How Predictive Reconstruction and Fixation Integration Create High-Resolution Vision from Sparse Samples
Poster Presentation 36.415: Sunday, May 17, 2026, 2:45 – 6:45 pm, Pavilion
Session: Eye Movements: Models, remapping
Schedule of Events | Search Abstracts | Symposia | Talk Sessions | Poster Sessions
Akihito Maruya1 (), Hossein Adeli1, Tian Zheng2, Nikolaus Kriegeskorte1, Ning Qian1; 1Zuckerman Institute, Columbia University, 2Department of Statistics, Columbia University
Human vision operates with sparse sampling: only the fovea provides high-resolution input, and each saccade provides a partial glimpse of the scene. Yet we experience an illusion of uniformly high resolution, suggesting that the brain predicts peripheral structure and integrates information across fixations, though the underlying computations remain unclear. We introduce two modeling approaches that test how predictive reconstruction and fixation-to-fixation integration may support this perceptual stability. We trained vision Transformers with self-supervised objectives on CIFAR-10 in two ways: masked auto-encoding where a certain ratio of image patches is made blank (ViT-Blank), and a biologically inspired one with blurred versions (ViT-Blur). Both models learned to reconstruct full images, and generalization was measured by reconstruction error on rescaled ImageNet-1K images. Unsurprisingly, across ratios and depths of Transformer blocks, reconstruction MSE was consistently lower for ViT-Blur, with especially large differences at high masking. At mask ratio 0.99, MSE was ~0.06 for ViT-Blank but only ~0.01 for ViT-Blur, indicating substantially better recovery of global structure and color. We then evaluated the learned representations with linear CIFAR-10 classification.
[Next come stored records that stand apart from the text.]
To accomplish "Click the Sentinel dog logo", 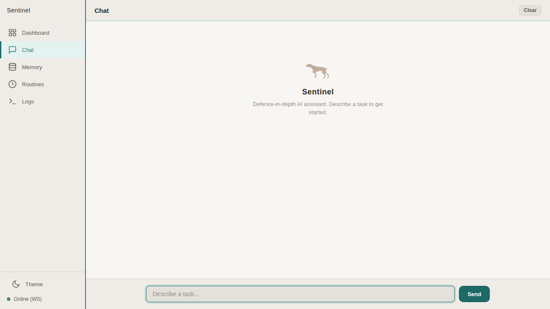I will pos(318,71).
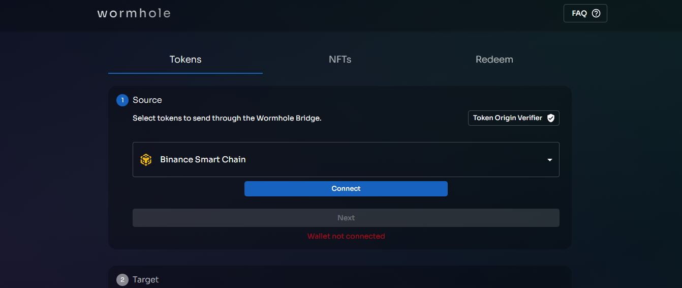Click the Source section heading
Image resolution: width=682 pixels, height=288 pixels.
tap(147, 100)
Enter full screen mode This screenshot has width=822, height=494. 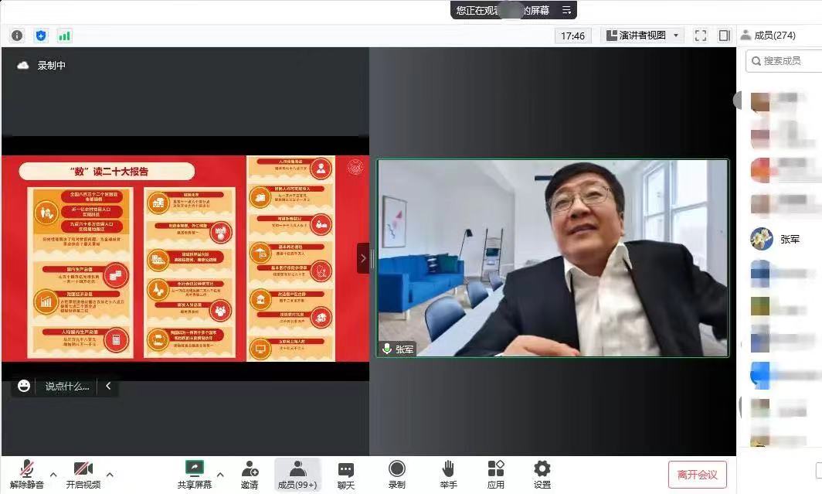pos(701,36)
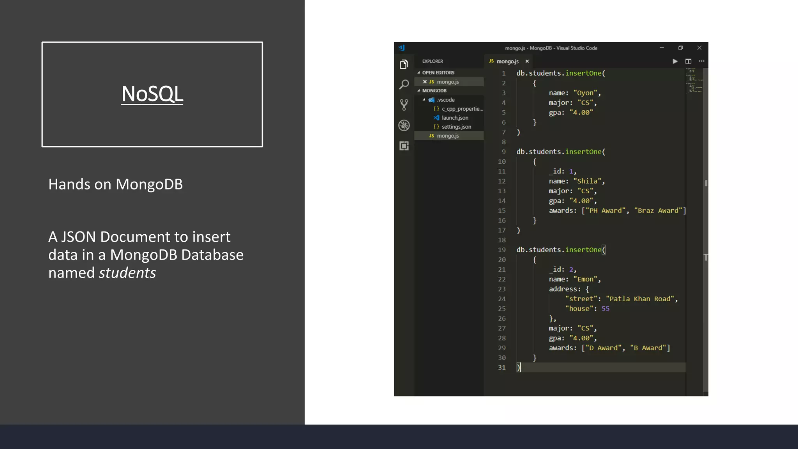The height and width of the screenshot is (449, 798).
Task: Collapse the OPEN EDITORS section
Action: [438, 72]
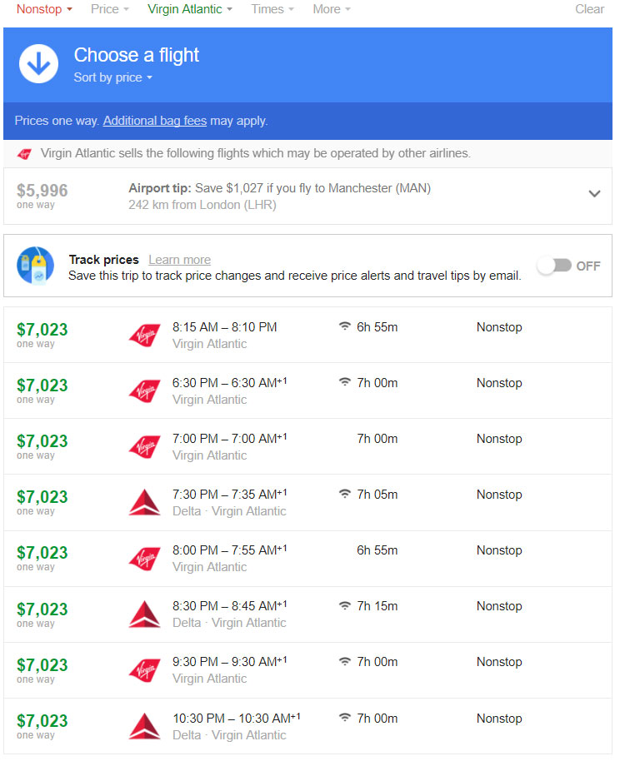This screenshot has width=625, height=761.
Task: Click Delta logo on 7:30 PM flight
Action: pyautogui.click(x=145, y=502)
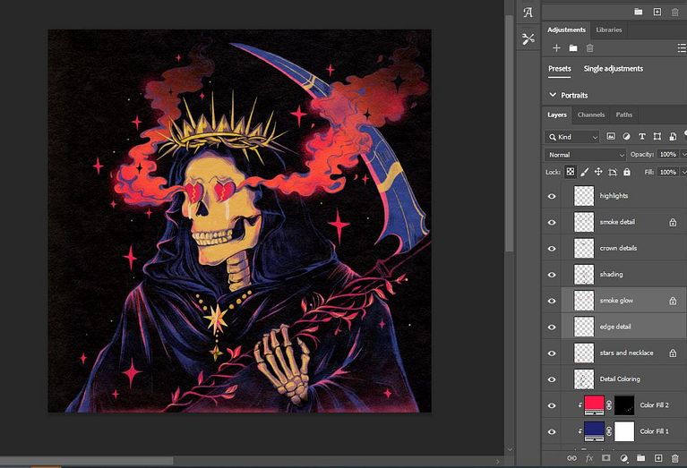Image resolution: width=687 pixels, height=468 pixels.
Task: Filter layers by adjustment layers icon
Action: [626, 137]
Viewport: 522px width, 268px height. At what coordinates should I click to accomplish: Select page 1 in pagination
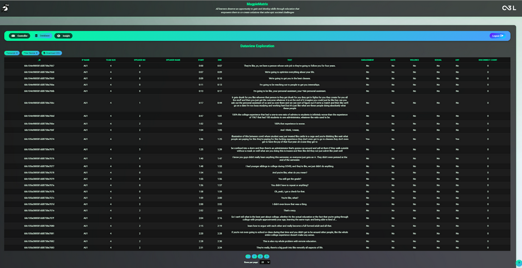pyautogui.click(x=254, y=256)
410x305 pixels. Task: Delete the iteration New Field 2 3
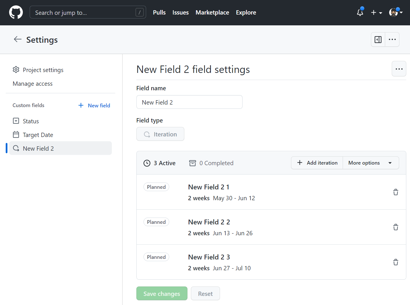tap(396, 262)
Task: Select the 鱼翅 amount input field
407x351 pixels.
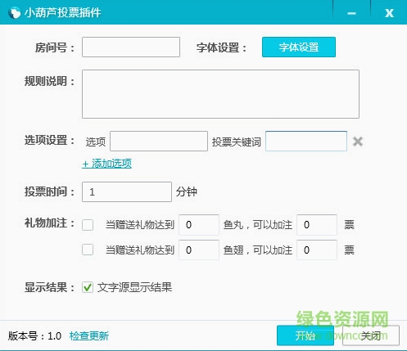Action: pyautogui.click(x=199, y=250)
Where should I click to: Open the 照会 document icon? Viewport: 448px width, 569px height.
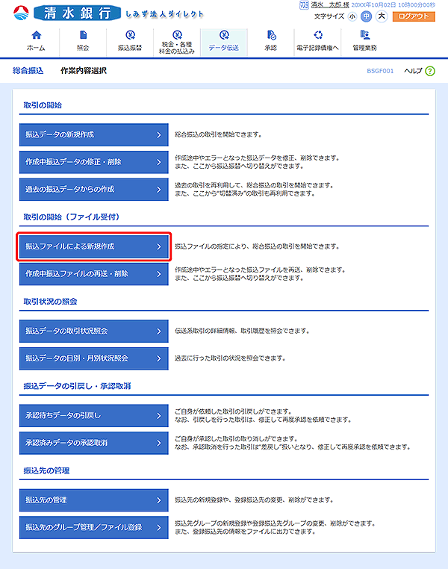83,36
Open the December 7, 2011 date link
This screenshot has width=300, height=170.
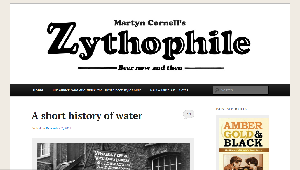58,128
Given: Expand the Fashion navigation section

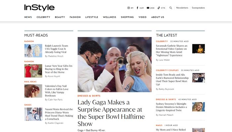Looking at the screenshot, I should coord(75,17).
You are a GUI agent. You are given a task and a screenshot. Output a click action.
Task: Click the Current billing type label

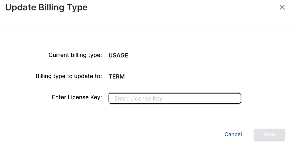tap(75, 55)
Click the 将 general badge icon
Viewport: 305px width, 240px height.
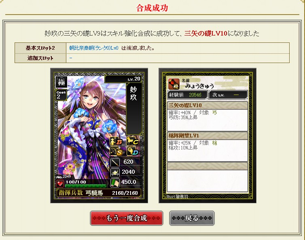pyautogui.click(x=174, y=84)
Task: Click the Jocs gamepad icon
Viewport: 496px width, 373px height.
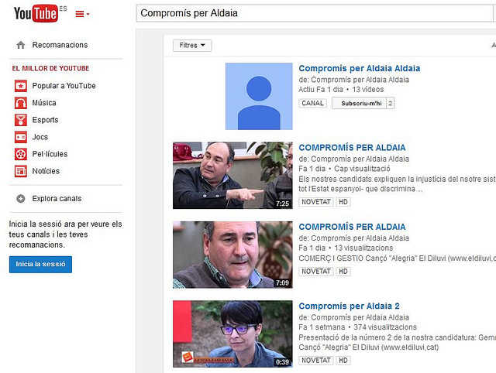Action: [x=20, y=137]
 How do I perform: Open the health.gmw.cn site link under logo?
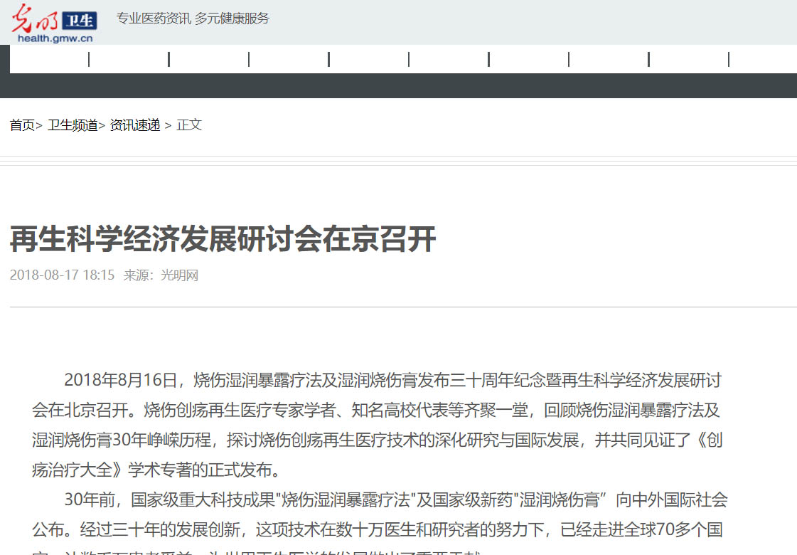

Classification showed the same pattern: mean accuracy was 0.749 for ViT-Blur, 0.707 for ViT-Blank, and 0.626 for controls, with the largest differences at high mask ratios and shallower depths. To examine integration across saccades, we developed a fixation-based model trained on ImageNet-1K. Each fixation produces an image with blur and down-sampling from fovea to periphery according to cortical magnification; the model receives the current view and previous ones, processed by a ViT. A Conv-GRU integrates these glimpses using corollary discharge signals, and a decoder reconstructs the head-centered image. A reinforcement-learned policy selects fixation sequences that maximize reconstruction improvement. Reconstructions improved over four fixations, reaching validation MSE ≈ 0.008. Our framework suggests that change blindness arises when a modification remains statistically consistent with the brain’s internal reconstruction.